Severe hypoxia stabilized p53 protein levels despite the transcriptional repression of TP53, possibly through posttranslational mechanisms and dependent on nutrient availability. In contrast to the assumption that p53 is transcriptionally inactive under hypoxia, we observed stable expression of p53 target genes (P21, BAX) under severe hypoxia, indicating functional transactivation. Loss of p53 impaired the early induction of HIF-1 target genes (VEGF, PHD2), although HIF-1α protein levels and DNA binding were unaffected, suggesting a coactivator role for p53. Furthermore, compared with wild-type cells, p53-deficient cells presented delayed but exaggerated expression of glycolytic genes, including Glucose Uptake Transporter 1 (GLUT1), Phosphofructokinase Liver-Type (PFKL) and Lactate Dehydrogenase A (LDHA), under hypoxia, with no impairment of glycolytic function or cell viability.
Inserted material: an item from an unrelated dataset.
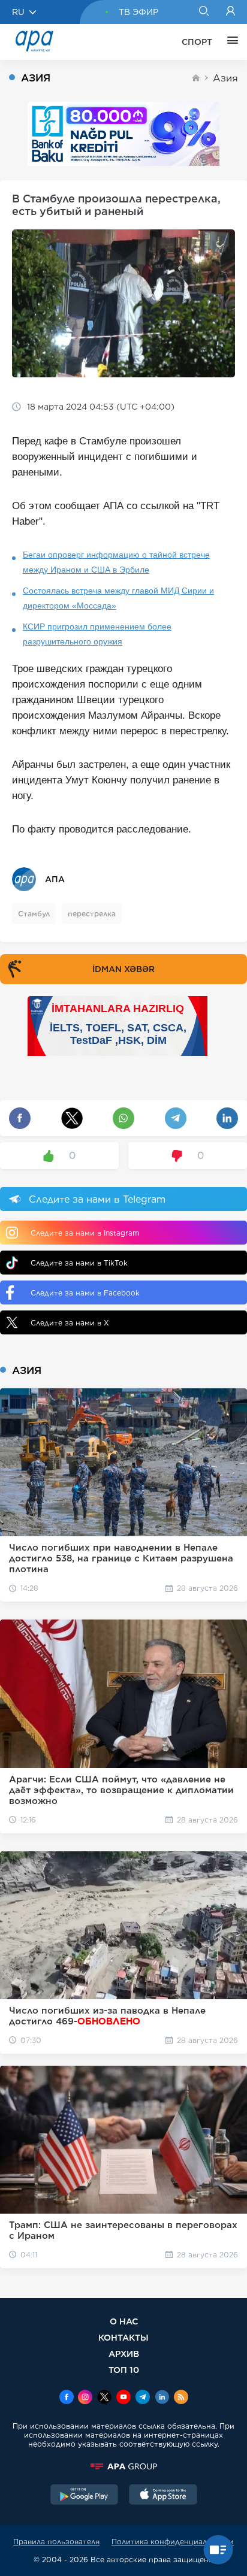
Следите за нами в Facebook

Remarkably, even HIF1A knockout cells preserved glycolysis, whereas glycolytic genes were significantly downregulated, indicating HIF-1-independent metabolic compensation.

Conclusion

Our findings position p53 as a temporal gatekeeper and key regulator of hypoxic adaptation in CRC cells, coordinating early gene induction and metabolic responses. The ability of CRC cells to maintain glycolysis despite the loss of p53, respectively, HIF-1α underscores the existence of compensatory HIF-independent pathways. Targeting these alternative circuits may represent a promising strategy in hypoxic, p53-deficient CRC.